Sunday, December 27, 2015

big data, big ideas and a big gorilla

Not a raindrop, or a mushroom, or a dark-eyed junco, just a “ >” and a “#” and a “/”. 

I have been thinking a lot about the paradigm shift in biology towards the computational analysis of big datasets. The most important skill-set for modern biologists is no longer getting crazy dirty, sweaty and blissed-out studying wild populations in the field -- but understanding how to analyze big datasets, at your computer, sitting on your butt, in your half-office. 


Now, you can be a biologist and study gigabytes of information about the natural world (DNA sequences, gene expression data, geographic distributions etc.) without ever being close to a bit of anything natural. Or you can be a biologist who studies the natural world, but does not really know the modern methods of study, just browsing the forest with a keen eye, an old-fashioned big idea (and a little secret). Are either of these biologists compromised, or can they both add valuable knowledge to our understanding of the world? Who wins: the indoorsy computer nerd, or the wild energetic explorer? Blessed are the unicorns who are both, but let’s imagine one isn’t. 


These seemingly disparate activities are unified by thoughtfully designed research questions, and the traits of curiosity, critical thinking and grit. Wake up again and walk into the cool morning forest to find species x, even though you would rather rest more in your crappy tent. Wake up again and work on the script that won’t work, even though you would rather rest more on your pillow-top mattress. Nothing is working, so think of a new approach. Didn’t get the grant you applied for? rewrite and resubmit. Paper got rejected? resubmit to another journal.
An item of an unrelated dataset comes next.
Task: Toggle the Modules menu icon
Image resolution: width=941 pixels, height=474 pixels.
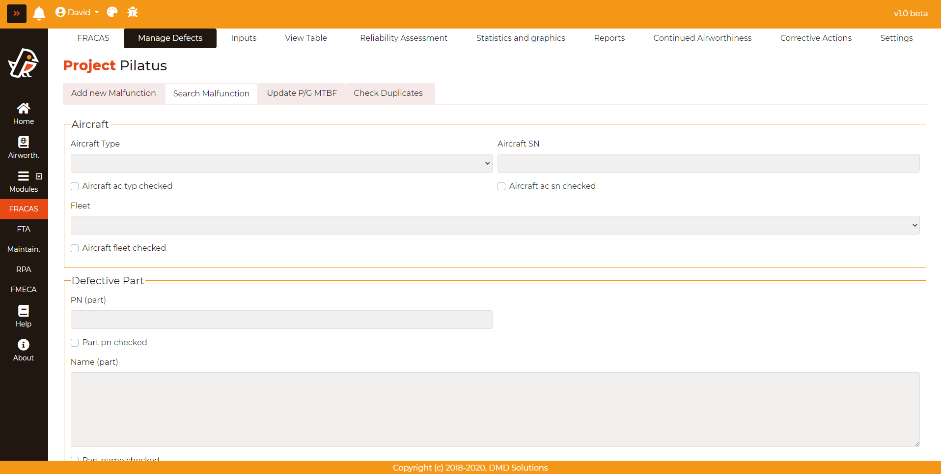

Whatever it is, forest or FASTA, poison or polytomy, keep going, keep looking and keep thinking critically and creatively. 
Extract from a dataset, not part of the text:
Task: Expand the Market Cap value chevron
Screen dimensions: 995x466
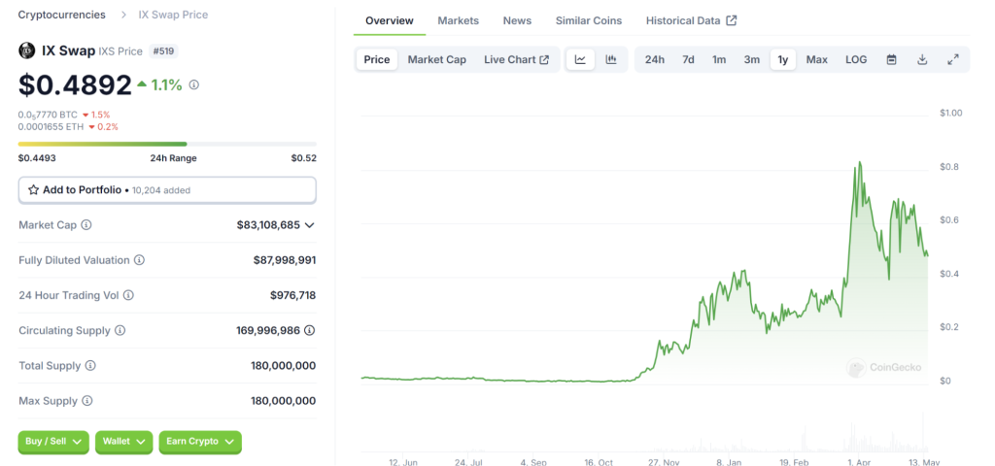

So, what can we teach students who are interested in natural history and genetics
 that now need to know Python and R? Do we start by teaching the mechanics of Python, and save the actual pythons for later? And what if you like catching snakes, but you aren’t good at, or drawn to, coding? Is there a place for you as a biologist in this new computational jungle? 
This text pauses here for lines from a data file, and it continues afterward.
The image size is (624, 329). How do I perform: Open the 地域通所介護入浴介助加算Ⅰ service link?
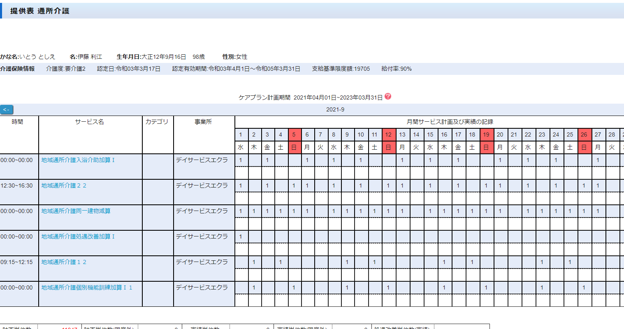point(78,160)
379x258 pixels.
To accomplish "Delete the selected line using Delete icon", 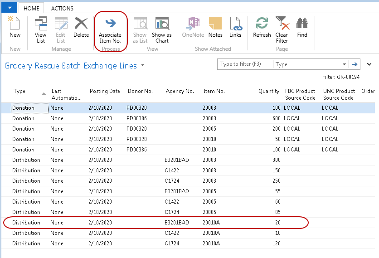I will [81, 28].
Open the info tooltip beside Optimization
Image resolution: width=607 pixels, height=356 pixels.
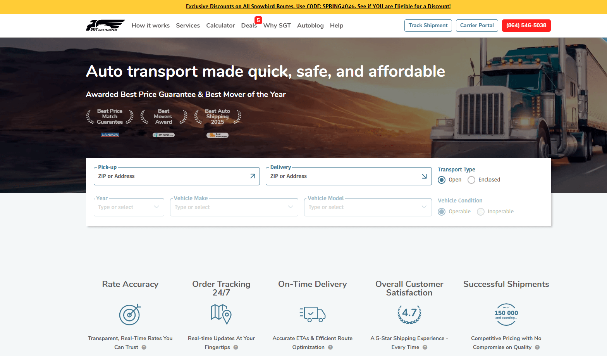(330, 347)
E.O. Wilson said that you don’t have to be great at math to be a biologist, some people freaked out about this. But what he said echoes into the practice of bioinformatics too. Can you be a computer dud, but still do science today? And will this new computational paradigm favor computer wizards who may not know, or care, about complex biological processes like species formation or migrations? And how do you learn to care about these abstract processes if not by seeing and knowing the breathtaking bird, or the scales of the snake, or the big gorilla itself?